Não temos. Não pedimos perdão. Somos Poesias resultadas da opressão. Somos cria e criação. Estamos aprendendo.

Felipe Marinho trouxe a Zona Leste de São Paulo, a negritude e a juventude que vem por aí. Na última rodada, ainda surpreendeu com uma poesia curta e certeira, sobra bocas que se precisam.

Fabiana Lima chegou pesada, no grito e no dedo na cara, trazendo a Bahia de todos os santos e orixás. A mulher preta, o extermínio do povo preto e a ancestralidade africana.

A terceira poeta foi a Deusa, voz de trovão, denunciando o golpe que veio a galope, invocando a memória das mulatas estupradas, reivindicando seu lugar.

Catharine e Cauê, uma dupla de Poetas do Corpo; ela, surda; ele, ouvinte. Um dos momentos mais mágicos da noite. A plateia, repleta de surdos, agitava as mãos, euforicamente. Falaram sobre empatia, inclusão e perguntaram: Onde está a deficiência?

Luz Ribeiro também chegou com o peso da periferia: seus Meninos milímetros, invisíveis, esquecidos por Deus, mas que, após anos de silenciamento, agora!, fazem muito barulho.

Xamã veio do Rio de Janeiro e demonstrou a coragem de um sujeito que bate no peito e defende seu povo guerreiro e olha nos olhos dos parceiros e desliga a porra do celular e sobretudo ama sua mãe.

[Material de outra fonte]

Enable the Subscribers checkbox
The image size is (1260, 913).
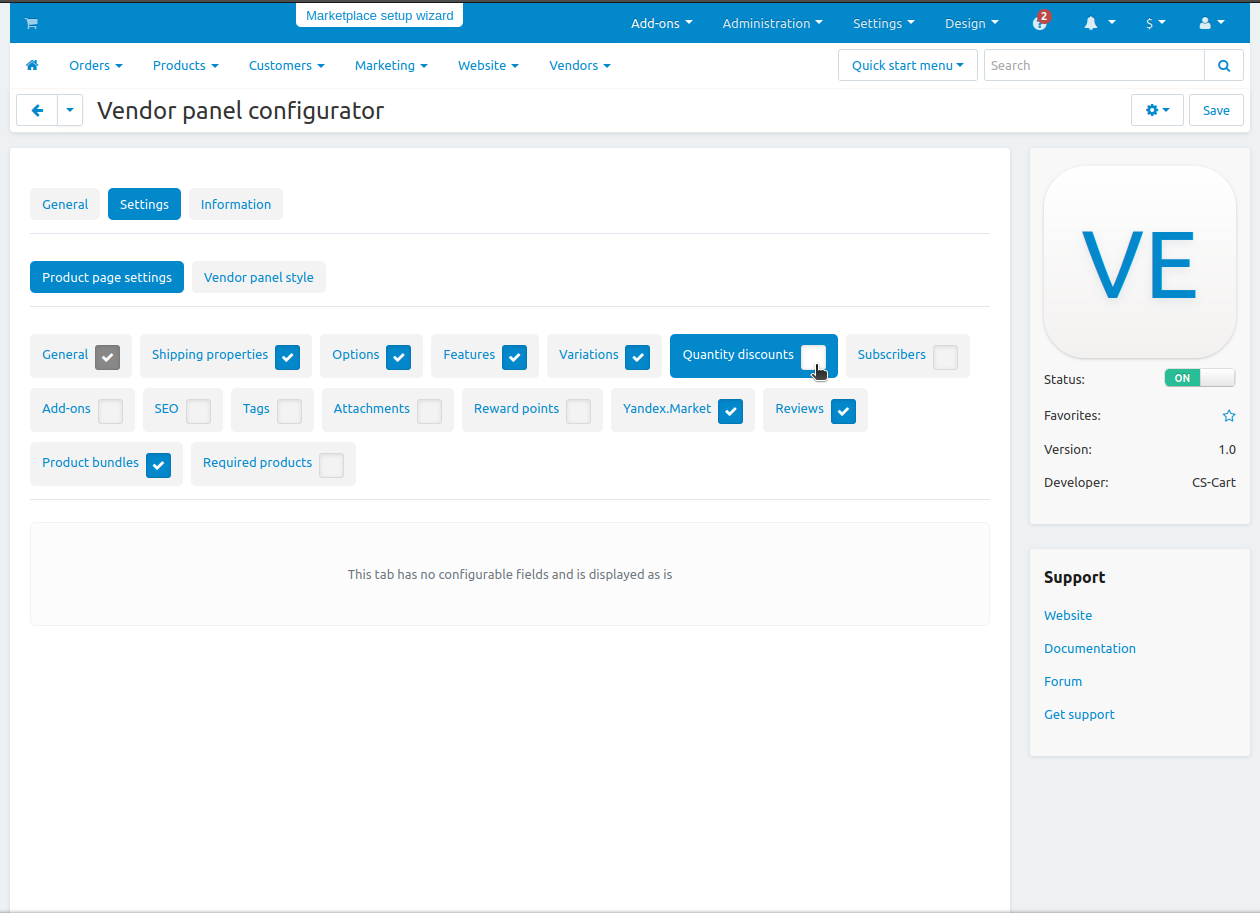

Após três rodadas e muitas emoções, Fabiana Lima e Luz Ribeiro empataram com 89,8 pontos, de 90 possíveis! Assim, seria necessário um desempate. Nesse momento, antes mesmo do fim, alguém gritou na plateia a constatação inevitável: “VAI TER MULHER PRETA NA FRANÇA!” E o coro seguiu e aplaudiu!

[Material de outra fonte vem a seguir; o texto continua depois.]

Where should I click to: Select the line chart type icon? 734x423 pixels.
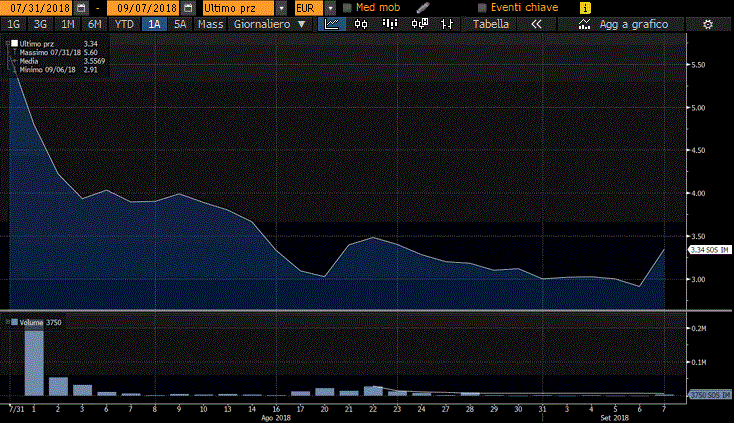pos(332,23)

Na primeira rodada, Fabiana Lima foi sorteada por um conterrâneo e reiniciou a disputa. Visceral e raivosa, levou a nota máxima dos jurados. Juradas. Jurades. 30! Luz Ribeiro subiu ao palco pressionada, mandou seu clássico poema PUTA e… também recebeu nota máxima! Seria necessário mais um desempate. Nesse momento, Fabiana estava muito emocionada, chorava bastante. Luz recomeçou a batalha e com um poema-carta-desabafo levou, mais uma vez, 30! Fabiana conseguiu controlar os nervos, adentrou o espaço e, mais uma vez, reclamou poder para o povo preto!

Quem ganhou foi a Poesia.

Por diferença de décimos, Luz Ribeiro ficou à frente de sua companheira e foi declarada campeã do SLAM-BR 2016. A comoção foi geral, de todos os lados. Duas mulheres pretas, periféricas, disputaram o desempate! Luz mereceu. Foi completa, foi vibrante, foi sutil, foi errante, foi sincera, foi brilhante. Gritou suas vitórias, sua coragem, sua luta. Assumiu seus erros, seus medos, seu cansaço. Já vi várias vezes essa mina falar seus poemas. Inclusive, já falei algumas dessas poesias a seu lado. E não tenho na minha memória uma atuação tão impecável como a dessa noite. Beirou a perfeição. E recebeu o direito de representar o Brasil na Copa do Mundo de SLAM, em Paris, França, no mês de maio de 2017.

Assim, a primeira Capioa do SLAM da ROÇA, o caçula dos slams paulistas participantes do evento, é Campeã Brasileira de Poesia. Da Roça pra Paris. Mas não pára por aí. A cidade-luz não comporta nossa Luz. Essa mulher vem do Jardim Souza pro Mundo. Ninguém segura. Ainda bem. Nesses dias ásperos, ouvir Luz Ribeiro é um presente. É um passado. É um futuro.